In what appeared to be a panic attack, Azarenka said that she “couldn’t breathe” and “couldn’t swing” during that period of the match. She took a ten minute break (apparently because she tweaked her back), returned, and won the match.

Azarenka is not the first to “choke” in this year’s Australian Open. As a proud Australian, it was heartbreaking to watch our very own Sam Stosur lose from what appeared an un-losable position. Afterwards, she admitted it was “probably a choke”.

Azarneka has been accused of gamesmanship over the move. And she’s not the first to take a well-timed break in tennis. If we look back to past tennis champions such as Boris Becker and John McEnroe, it was very common to see them take “toilet breaks” whenever they were on the back foot. Did they feel themselves succumbing to the pressure? Perhaps … but only they can answer that question. Ultimately, it provided time to regain that competitive edge.

Choking is very common across all sports. Type “sport’s greatest chokes” into Google and you will find plenty of examples of what people perceive to be “choking”. For golf lovers, one only need look back to last years’ British Open where Adam Scott squandered a four shot lead on the final four holes of the tournament (disappointing for Aussie fans, again).

So, after all of that, what is a choke?

Researchers have studied this phenomenon extensively over the past few decades. In an unpublished review of choking, Dr. Christopher Mesagno and Dr. Denise Hill defined choking as a “considerable decrease in performance when self-expected standards are normally achievable, which is the result of increased anxiety under pressure”.

Sometimes choking is confused with poor performance, when, in reality, it is more than that – it is making drastically uncharacteristic mistakes due to the pressure that the performer is experiencing.

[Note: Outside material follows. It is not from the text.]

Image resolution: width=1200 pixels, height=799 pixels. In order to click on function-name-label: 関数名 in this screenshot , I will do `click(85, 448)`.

A common problem with research on choking is that it is near impossible to create a situation that resembles the pressures that elite sports people, such as Azerenka and Stosur, experience when playing in a major event.

Instead, researchers attempt to manipulate “pressure” situations using creative methods, such as performing for money. Such situations raise anxiety levels and provide a good indication of what occurs to a performer when required to execute skills under pressure.

There are two theories that propose why choking occurs. Distraction theories suggest that the performer’s attention is diverted to task-irrelevant thoughts, such as worries about the situation and potential consequences. Alternatively, self-focus theories argue that pressure causes individuals to focus on the task execution, which can potentially disrupt the automatic movements that we come to expect from professional athletes.

Given that Azarenka admitted she was “really panicking”, it would appear that her attention was distracted by thoughts of worry.

Research by Professor Rich Masters has shown certain individuals are more prone to consciously monitor their movements based on individual personality differences and, furthermore, are more likely to perform worse in pressure situations. He devised a questionnaire that identifies such individuals. It would be interesting to ascertain how some of our professional athletes labelled as “chokers” would fare on this questionnaire.

In the meantime, the important question we should be asking is whether taking “extended breaks” when feeling the pressure, as Azarenka did, is in the spirit of the game. I doubt it.